The survey of 189,996 respondents from 20 countries between 2014 and 2019 found that a majority of U.S. Republican Party voters today, 58 percent, say they are concerned about human-caused damage to the planet.

The 2014 to 2019 rise in concerns about man-made pollution, greenhouse gases and their effect on the environment is most sizable among Republicans. The U.S. overall has seen an 8 percent increase from 61 to 69 percent over the past five years in people expressing climate change worries. The Glocalities survey also showed a 10 percentage increase among U.S. Republicans who reported trying "to live eco-consciously."

About 17 percent of Republicans explicitly said they have no worries about the effects of climate change. That number is reduced to just 11 percent of young Republicans between the ages of 18 and 34 years old.

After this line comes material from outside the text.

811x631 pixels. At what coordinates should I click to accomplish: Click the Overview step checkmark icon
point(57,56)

The release of the survey data comes as the Trump administration on Thursday proposed reversing restrictions on methane gas, the main component of natural gas, which scientists consider the second most significant contributor to climate change behind carbon dioxide. According to The New York Times, the Environmental Protection Agency plans to eliminate federal tech requirements to repair and monitor methane leaks at pipeline or other energy facilities.

The surge in Republican concern over the environment follows overall U.S. trends, which have seen steady increases in people who say protection of the environment should be given priority -- even at the risk of curbing economic growth. Gallup data shows 65 percent of Americans agree the environment deserves priority over the economy, although the data does not account for jobs and economic growth possible through "green" energy.

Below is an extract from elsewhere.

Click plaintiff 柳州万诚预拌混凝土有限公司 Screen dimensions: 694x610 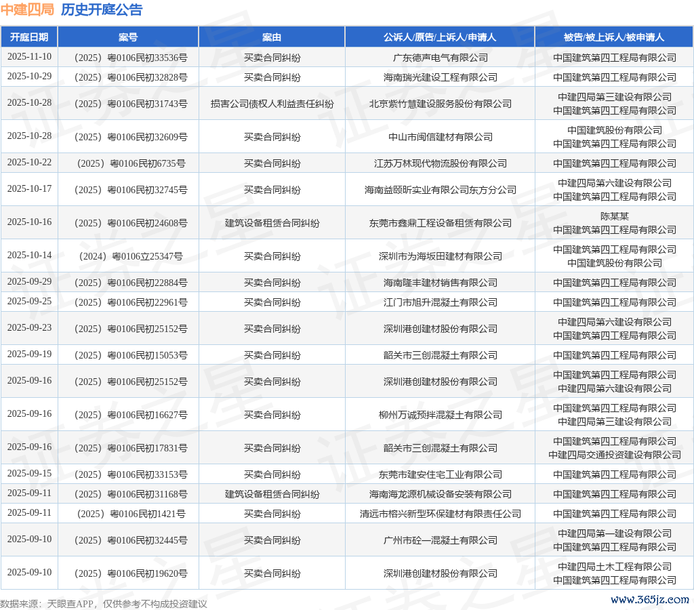point(440,415)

On Monday, Trump bragged "I know more about the environment than most people," before telling reporters at the G7 summit in France that jobs and the economy must take precedent.

"I want clean air. I want clean water. I want a wealthy country. I want a spectacular country with jobs, with pensions, with so many things. And that's what we're getting," Trump said.

"At the same time, it's very important to me ... we have to maintain this incredible place that we've all built," Trump continued. The U.S. has "become a much richer country. And that's a good thing, not a bad thing. Because that wealth allows us to take care of people."

Earlier this year, Oregon Republican state lawmakers literally fled the state in order to avoid a vote on a climate change bill.

A United Kingdom poll released last month found that British residents are more concerned about protecting the environment than they are about affordable housing or terrorism.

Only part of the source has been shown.